◎この難民キャンプは1948年のイスラエル建国時に避難民となったパレスチナ人を収容するために建設され、約5万5000人が生活している。
レバノン南部シドンのパレスチナ難民キャンプで9日、激しい銃撃戦と砲撃により少なくとも3人が死亡、10人が負傷した。
イスラム主義グループとみられる正体不明の武装テロリストは7月末、パレスチナの前与党ファタハの幹部とされる人物を殺害しようとし、銃撃戦に発展。市街戦の末、ファタハの幹部と護衛3人が死亡した。
ファタハを支持する組織は幹部殺害に関与した武装テロリストの身柄をレバノン当局に引き渡すよう求めている。戦闘は8月3日に収まったものの、いつ再燃してもおかしくない状況が続いており、今週、銃撃戦が勃発した。
レバノンのミカティ(Najib Mikati)首相は9日、パレスチナのアッバス(Mahmoud Abbas)議長と会談し、この問題について協議した。
ミカティ氏は声明で、「シドンの難民キャンプで起きていることはパレスチナの大義に関連するものではなく、有害と言わざるを得ない」と断じた。
AP通信によると、シドンのはずれにある難民キャンプとその周辺地域では銃声と爆発音が断続的に聞こえたという。
戦闘は8日に再燃したとみられ、周辺地域の住民やパレスチナ難民数百人が避難を余儀なくされた。8日の戦闘では少なくとも20人が負傷したとみられる。
レバノン軍は声明で戦闘の即時終結を呼びかけ、「複数の関係者と連絡を取り合っている」と明らかにした。
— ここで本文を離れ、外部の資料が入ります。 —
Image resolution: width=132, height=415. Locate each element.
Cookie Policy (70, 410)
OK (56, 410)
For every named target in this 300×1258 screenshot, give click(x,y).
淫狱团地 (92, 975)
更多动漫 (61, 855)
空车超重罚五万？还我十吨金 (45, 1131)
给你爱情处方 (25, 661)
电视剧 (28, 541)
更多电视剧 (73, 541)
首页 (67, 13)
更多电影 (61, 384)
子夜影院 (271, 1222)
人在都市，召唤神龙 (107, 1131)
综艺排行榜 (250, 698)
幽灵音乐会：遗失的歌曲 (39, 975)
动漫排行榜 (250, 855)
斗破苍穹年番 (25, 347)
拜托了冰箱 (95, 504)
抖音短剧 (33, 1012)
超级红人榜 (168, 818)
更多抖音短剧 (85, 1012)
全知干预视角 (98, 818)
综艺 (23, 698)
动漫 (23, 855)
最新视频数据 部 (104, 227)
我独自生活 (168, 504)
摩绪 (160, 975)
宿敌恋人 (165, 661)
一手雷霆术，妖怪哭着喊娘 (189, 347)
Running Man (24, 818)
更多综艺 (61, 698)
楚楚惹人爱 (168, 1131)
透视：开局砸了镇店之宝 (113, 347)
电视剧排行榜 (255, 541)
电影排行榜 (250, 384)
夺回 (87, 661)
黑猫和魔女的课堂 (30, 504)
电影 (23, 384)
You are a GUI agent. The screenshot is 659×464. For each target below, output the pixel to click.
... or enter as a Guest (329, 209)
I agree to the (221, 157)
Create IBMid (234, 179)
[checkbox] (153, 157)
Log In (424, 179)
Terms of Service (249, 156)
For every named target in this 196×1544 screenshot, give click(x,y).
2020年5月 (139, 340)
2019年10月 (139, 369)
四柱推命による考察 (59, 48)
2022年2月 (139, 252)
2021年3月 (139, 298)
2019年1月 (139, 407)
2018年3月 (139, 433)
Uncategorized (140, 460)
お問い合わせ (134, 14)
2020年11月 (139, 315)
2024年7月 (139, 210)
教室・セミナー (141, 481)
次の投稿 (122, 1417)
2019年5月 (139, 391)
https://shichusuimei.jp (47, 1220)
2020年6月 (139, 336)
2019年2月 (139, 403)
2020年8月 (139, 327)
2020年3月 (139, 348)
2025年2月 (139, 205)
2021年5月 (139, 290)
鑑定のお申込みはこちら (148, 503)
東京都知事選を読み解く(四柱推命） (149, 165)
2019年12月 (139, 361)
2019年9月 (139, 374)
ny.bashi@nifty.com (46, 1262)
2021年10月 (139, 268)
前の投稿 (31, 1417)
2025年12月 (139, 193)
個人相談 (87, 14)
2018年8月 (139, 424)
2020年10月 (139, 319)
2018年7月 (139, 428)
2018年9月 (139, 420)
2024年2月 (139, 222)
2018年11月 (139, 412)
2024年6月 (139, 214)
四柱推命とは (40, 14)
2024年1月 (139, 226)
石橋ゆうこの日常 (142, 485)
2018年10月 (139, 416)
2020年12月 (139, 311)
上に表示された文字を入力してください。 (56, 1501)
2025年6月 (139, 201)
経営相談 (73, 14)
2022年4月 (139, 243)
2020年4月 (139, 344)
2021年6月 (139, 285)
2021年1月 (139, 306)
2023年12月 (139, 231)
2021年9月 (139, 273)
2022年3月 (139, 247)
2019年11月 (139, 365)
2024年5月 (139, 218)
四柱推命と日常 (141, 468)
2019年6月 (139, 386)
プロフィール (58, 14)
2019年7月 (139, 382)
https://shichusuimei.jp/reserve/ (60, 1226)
また同軍は市民に対し、戦闘地域に近づかないよう警告した。
レバノン軍はパレスチナ自治政府との協定に基づき、キャンプには入らず、周辺の警備にあたっている。
この難民キャンプは1948年のイスラエル建国時に避難民となったパレスチナ人を収容するために建設され、約5万5000人が生活している。